▸ **TASK TO CARRY OUT**
Please change every "Identify" in the data below to "Determine", and keep all other text the same.

▸ **MATERIAL PROVIDED**
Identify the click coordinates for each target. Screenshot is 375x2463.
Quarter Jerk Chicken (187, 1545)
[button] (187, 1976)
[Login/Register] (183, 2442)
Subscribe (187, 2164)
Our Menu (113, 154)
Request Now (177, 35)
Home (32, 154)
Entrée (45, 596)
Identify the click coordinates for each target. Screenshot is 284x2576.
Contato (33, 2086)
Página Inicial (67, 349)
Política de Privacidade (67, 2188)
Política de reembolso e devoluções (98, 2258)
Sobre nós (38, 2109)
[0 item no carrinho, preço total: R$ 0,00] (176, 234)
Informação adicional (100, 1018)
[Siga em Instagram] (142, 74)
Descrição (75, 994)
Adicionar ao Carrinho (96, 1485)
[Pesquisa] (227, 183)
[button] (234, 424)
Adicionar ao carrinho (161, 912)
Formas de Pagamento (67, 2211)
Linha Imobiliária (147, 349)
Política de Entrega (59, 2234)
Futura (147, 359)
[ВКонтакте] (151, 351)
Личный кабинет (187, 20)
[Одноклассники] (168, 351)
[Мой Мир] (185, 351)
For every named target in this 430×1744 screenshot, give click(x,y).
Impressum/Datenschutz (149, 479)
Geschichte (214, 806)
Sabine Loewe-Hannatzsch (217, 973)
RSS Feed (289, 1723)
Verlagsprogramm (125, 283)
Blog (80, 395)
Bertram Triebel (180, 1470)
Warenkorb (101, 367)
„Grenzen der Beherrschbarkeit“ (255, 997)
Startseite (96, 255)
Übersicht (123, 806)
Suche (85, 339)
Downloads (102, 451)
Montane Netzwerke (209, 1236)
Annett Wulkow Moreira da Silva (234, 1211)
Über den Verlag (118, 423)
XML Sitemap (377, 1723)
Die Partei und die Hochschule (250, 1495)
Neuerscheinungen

▸ **SOLUTION TO THE EXERCISE**
Determine the click coordinates for each target. Screenshot is 375x2463.
Quarter Jerk Chicken (187, 1545)
[button] (187, 1976)
[Login/Register] (183, 2442)
Subscribe (187, 2164)
Our Menu (113, 154)
Request Now (177, 35)
Home (32, 154)
Entrée (45, 596)
Determine the click coordinates for each target. Screenshot is 284x2576.
Contato (33, 2086)
Página Inicial (67, 349)
Política de Privacidade (67, 2188)
Política de reembolso e devoluções (98, 2258)
Sobre nós (38, 2109)
[0 item no carrinho, preço total: R$ 0,00] (176, 234)
Informação adicional (100, 1018)
[Siga em Instagram] (142, 74)
Descrição (75, 994)
Adicionar ao Carrinho (96, 1485)
[Pesquisa] (227, 183)
[button] (234, 424)
Adicionar ao carrinho (161, 912)
Formas de Pagamento (67, 2211)
Linha Imobiliária (147, 349)
Política de Entrega (59, 2234)
Futura (147, 359)
[ВКонтакте] (151, 351)
Личный кабинет (187, 20)
[Одноклассники] (168, 351)
[Мой Мир] (185, 351)
For every named target in this 430×1744 screenshot, give click(x,y).
Impressum/Datenschutz (149, 479)
Geschichte (214, 806)
Sabine Loewe-Hannatzsch (217, 973)
RSS Feed (289, 1723)
Verlagsprogramm (125, 283)
Blog (80, 395)
Bertram Triebel (180, 1470)
Warenkorb (101, 367)
„Grenzen der Beherrschbarkeit“ (255, 997)
Startseite (96, 255)
Übersicht (123, 806)
Suche (85, 339)
Downloads (102, 451)
Montane Netzwerke (209, 1236)
Annett Wulkow Moreira da Silva (234, 1211)
Über den Verlag (118, 423)
XML Sitemap (377, 1723)
Die Partei und die Hochschule (250, 1495)
Neuerscheinungen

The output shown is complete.